AIM OF THE TASK: Please repeat every entry that follows, keeping each one exactly the same.

EXTRACTED MATERIAL:
---

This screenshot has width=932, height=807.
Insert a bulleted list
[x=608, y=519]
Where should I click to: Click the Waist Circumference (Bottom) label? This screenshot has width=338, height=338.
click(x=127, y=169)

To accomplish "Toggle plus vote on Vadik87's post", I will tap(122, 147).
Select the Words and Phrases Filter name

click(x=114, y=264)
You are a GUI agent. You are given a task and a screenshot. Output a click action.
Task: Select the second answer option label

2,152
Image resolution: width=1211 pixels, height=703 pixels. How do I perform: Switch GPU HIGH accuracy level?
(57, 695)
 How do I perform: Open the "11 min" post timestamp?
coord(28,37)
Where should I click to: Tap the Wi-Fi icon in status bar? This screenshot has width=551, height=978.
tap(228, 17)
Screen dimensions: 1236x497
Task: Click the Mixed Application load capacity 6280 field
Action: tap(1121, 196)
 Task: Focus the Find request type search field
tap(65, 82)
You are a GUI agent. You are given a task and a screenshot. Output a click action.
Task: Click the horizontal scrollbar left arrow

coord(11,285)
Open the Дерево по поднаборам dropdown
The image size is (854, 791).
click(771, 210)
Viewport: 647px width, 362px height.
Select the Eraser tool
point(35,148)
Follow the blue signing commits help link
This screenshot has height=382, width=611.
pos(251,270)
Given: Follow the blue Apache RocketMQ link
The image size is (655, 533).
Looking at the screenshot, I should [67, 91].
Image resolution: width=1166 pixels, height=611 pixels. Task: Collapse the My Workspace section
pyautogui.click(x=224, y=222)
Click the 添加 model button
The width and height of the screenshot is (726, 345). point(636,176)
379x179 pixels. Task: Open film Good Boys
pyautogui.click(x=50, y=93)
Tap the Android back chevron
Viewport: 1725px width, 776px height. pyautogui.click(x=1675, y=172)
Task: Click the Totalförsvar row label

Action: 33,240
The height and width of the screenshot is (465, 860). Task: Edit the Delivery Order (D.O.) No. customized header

---

TASK RESULT:
This screenshot has width=932, height=807.
Insert a bulleted list
[x=608, y=519]
Where should I click to: Click the Waist Circumference (Bottom) label? This screenshot has width=338, height=338.
click(x=127, y=169)

To accomplish "Toggle plus vote on Vadik87's post", I will tap(122, 147).
Select the Words and Phrases Filter name

click(x=114, y=264)
You are a GUI agent. You are given a task and a screenshot. Output a click action.
Task: Select the second answer option label

2,152
Image resolution: width=1211 pixels, height=703 pixels. How do I perform: Switch GPU HIGH accuracy level?
(57, 695)
 How do I perform: Open the "11 min" post timestamp?
coord(28,37)
Where should I click to: Tap the Wi-Fi icon in status bar? This screenshot has width=551, height=978.
tap(228, 17)
Screen dimensions: 1236x497
Task: Click the Mixed Application load capacity 6280 field
Action: tap(1121, 196)
 Task: Focus the Find request type search field
tap(65, 82)
You are a GUI agent. You are given a task and a screenshot. Output a click action.
Task: Click the horizontal scrollbar left arrow

coord(11,285)
Open the Дерево по поднаборам dropdown
The image size is (854, 791).
click(771, 210)
Viewport: 647px width, 362px height.
Select the Eraser tool
point(35,148)
Follow the blue signing commits help link
This screenshot has height=382, width=611.
pos(251,270)
Given: Follow the blue Apache RocketMQ link
The image size is (655, 533).
Looking at the screenshot, I should [67, 91].
Image resolution: width=1166 pixels, height=611 pixels. Task: Collapse the My Workspace section
pyautogui.click(x=224, y=222)
Click the 添加 model button
The width and height of the screenshot is (726, 345). point(636,176)
379x179 pixels. Task: Open film Good Boys
pyautogui.click(x=50, y=93)
Tap the Android back chevron
Viewport: 1725px width, 776px height. pyautogui.click(x=1675, y=172)
Task: Click the Totalförsvar row label

Action: 33,240
The height and width of the screenshot is (465, 860). Task: Edit the Delivery Order (D.O.) No. customized header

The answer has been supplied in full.